[EXTRACTED RECORDS — start]

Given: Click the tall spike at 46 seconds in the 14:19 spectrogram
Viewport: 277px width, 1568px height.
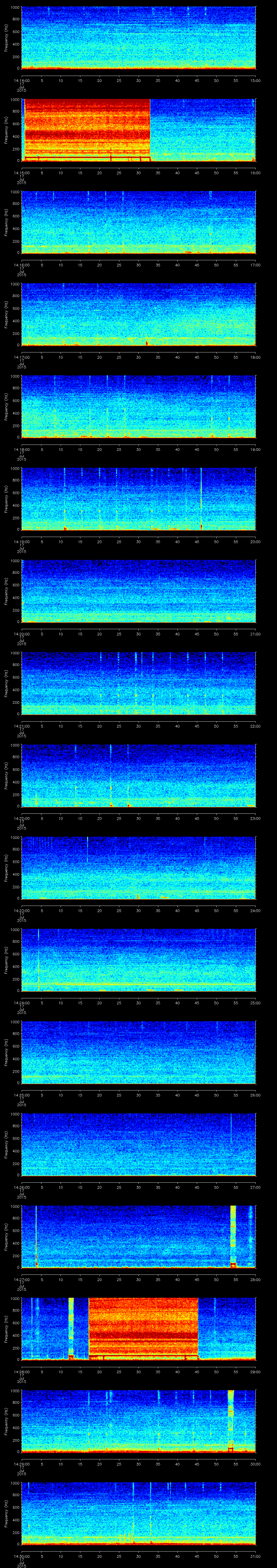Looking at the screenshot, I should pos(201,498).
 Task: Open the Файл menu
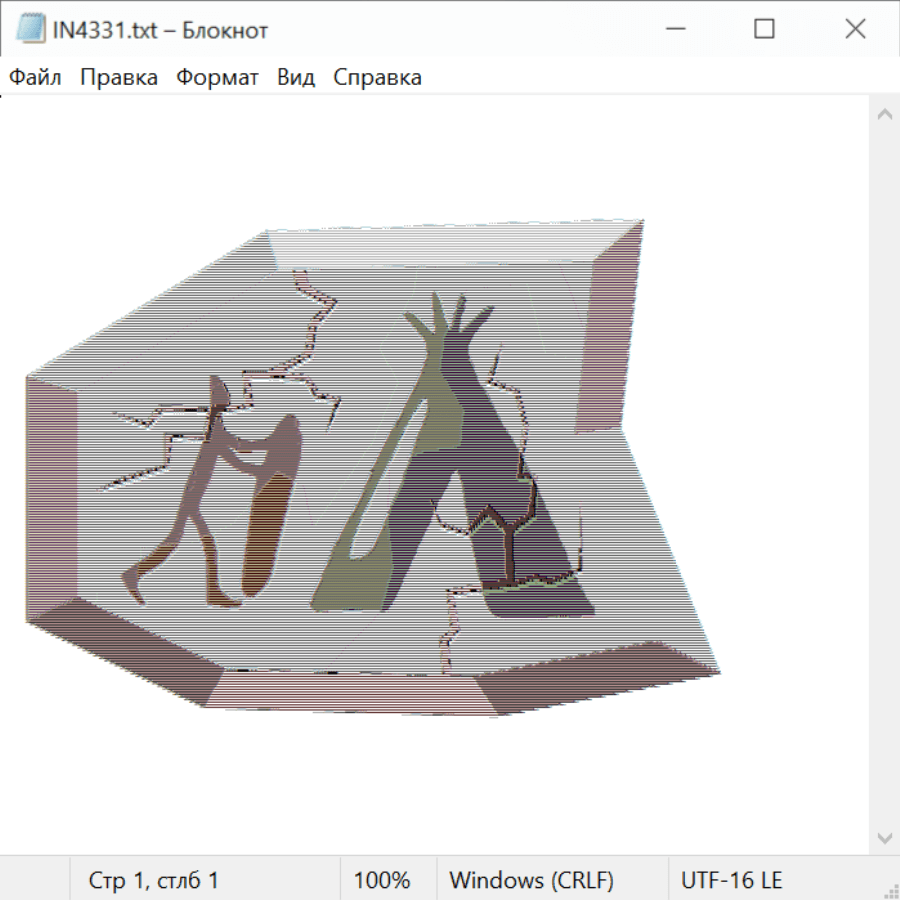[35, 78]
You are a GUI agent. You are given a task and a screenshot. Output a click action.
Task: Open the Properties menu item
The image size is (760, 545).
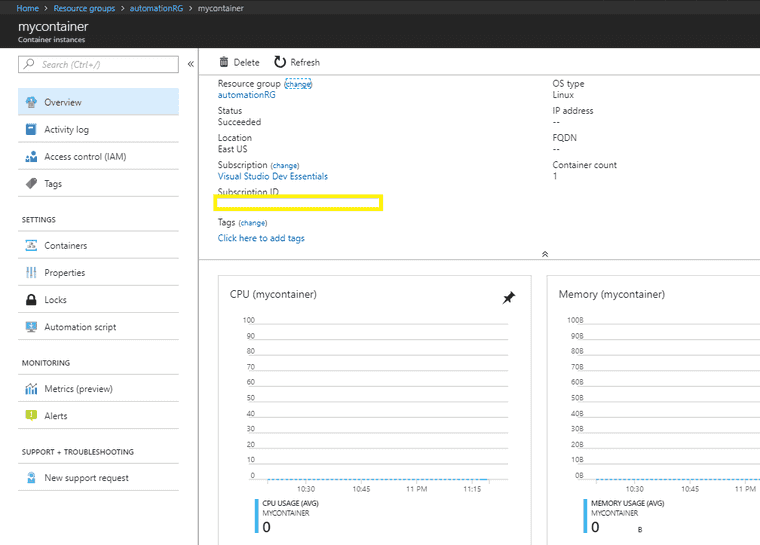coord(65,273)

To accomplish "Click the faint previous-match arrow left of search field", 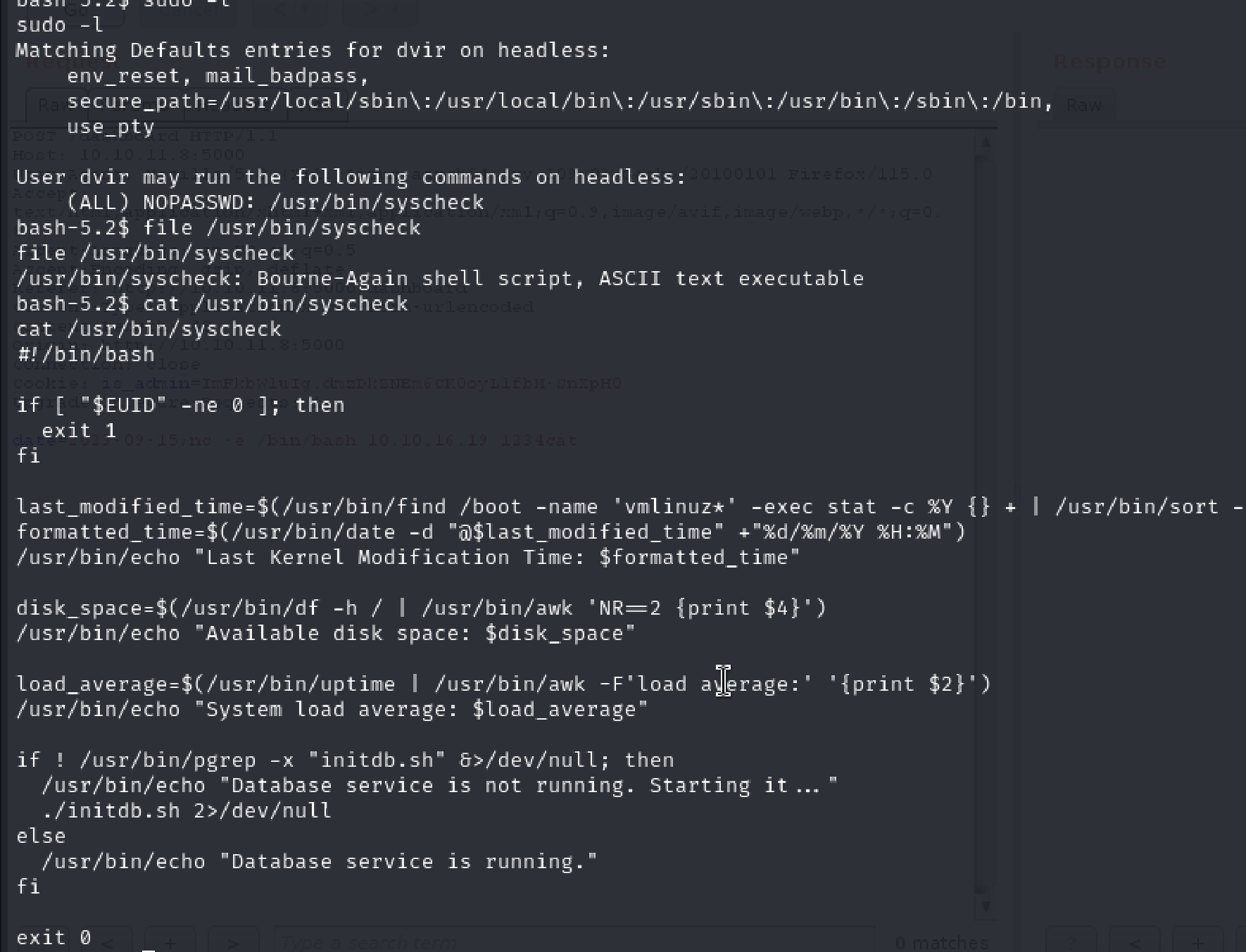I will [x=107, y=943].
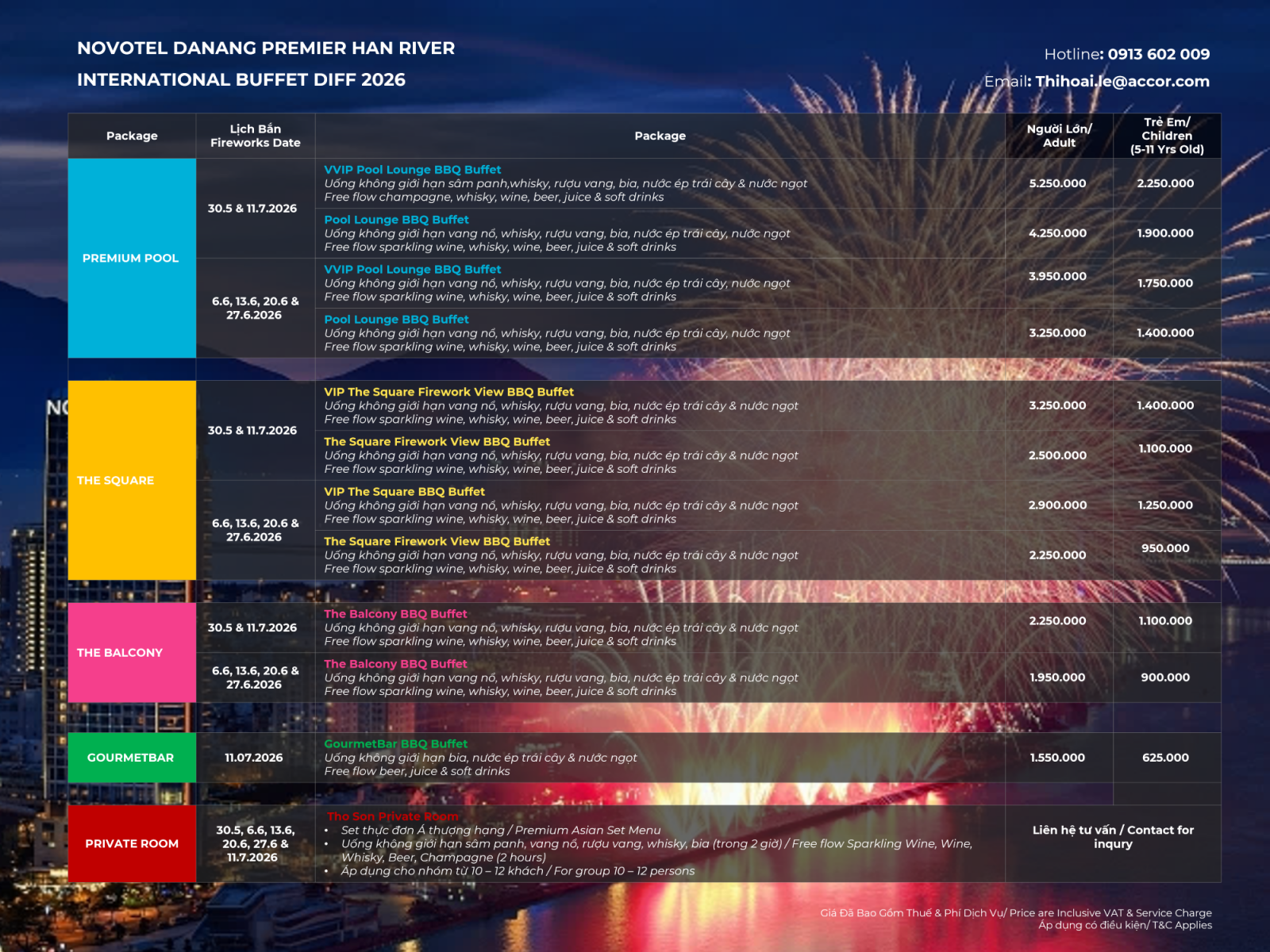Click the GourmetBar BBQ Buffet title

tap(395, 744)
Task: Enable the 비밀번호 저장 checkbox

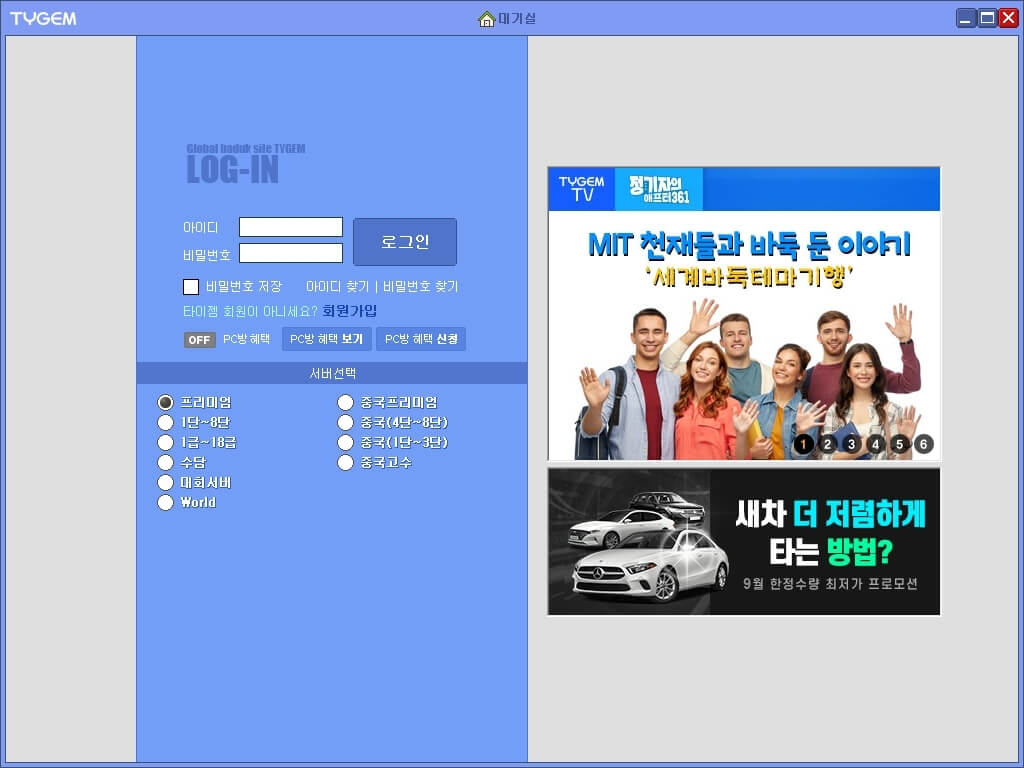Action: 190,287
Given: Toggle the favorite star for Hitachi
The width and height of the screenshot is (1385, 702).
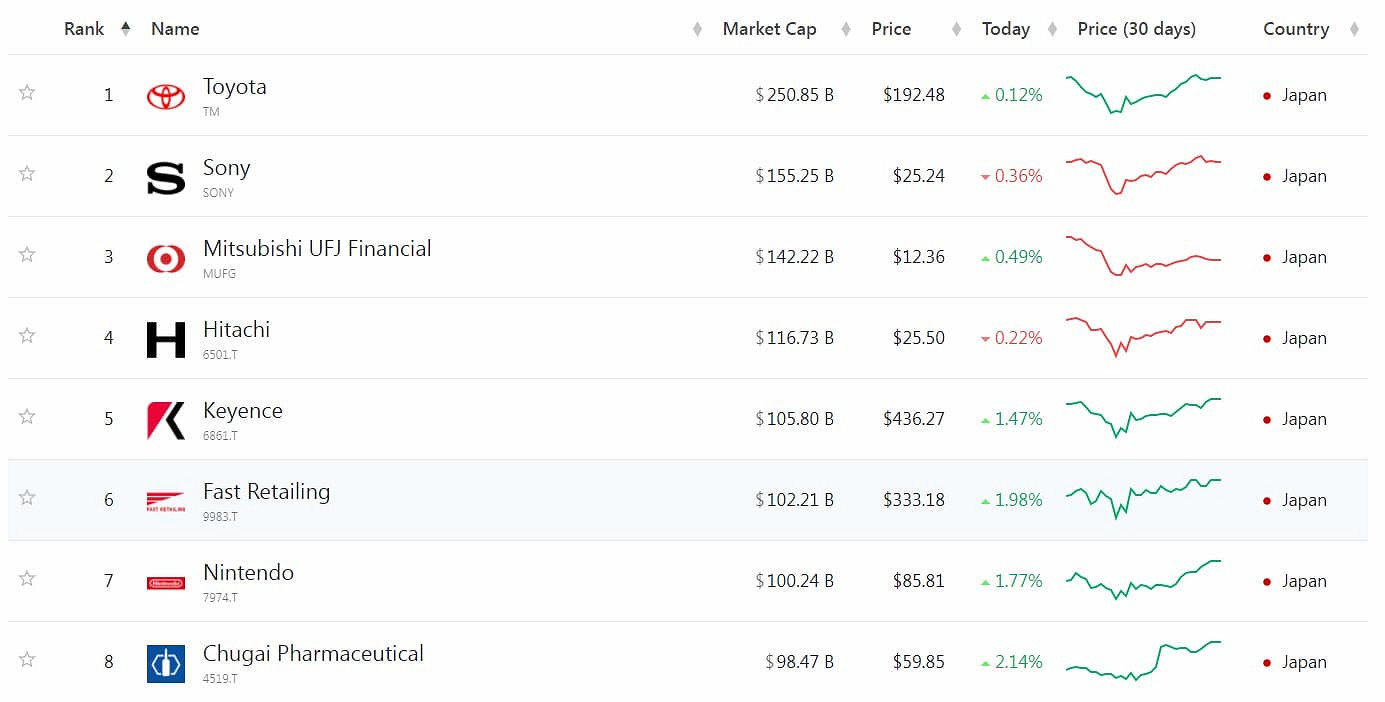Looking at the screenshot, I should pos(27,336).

[EXTRACTED RECORDS — finish]

_WHAT THE TASK ASKS_
Setting the pictures aside, return exactly the lines from the line with "Task: Enable the 비밀번호 저장 checkbox" through the last line of the listing above.

_ANSWER SPACE_
Task: Enable the 비밀번호 저장 checkbox

Action: 190,287
Given: Toggle the favorite star for Hitachi
The width and height of the screenshot is (1385, 702).
Looking at the screenshot, I should pos(27,336).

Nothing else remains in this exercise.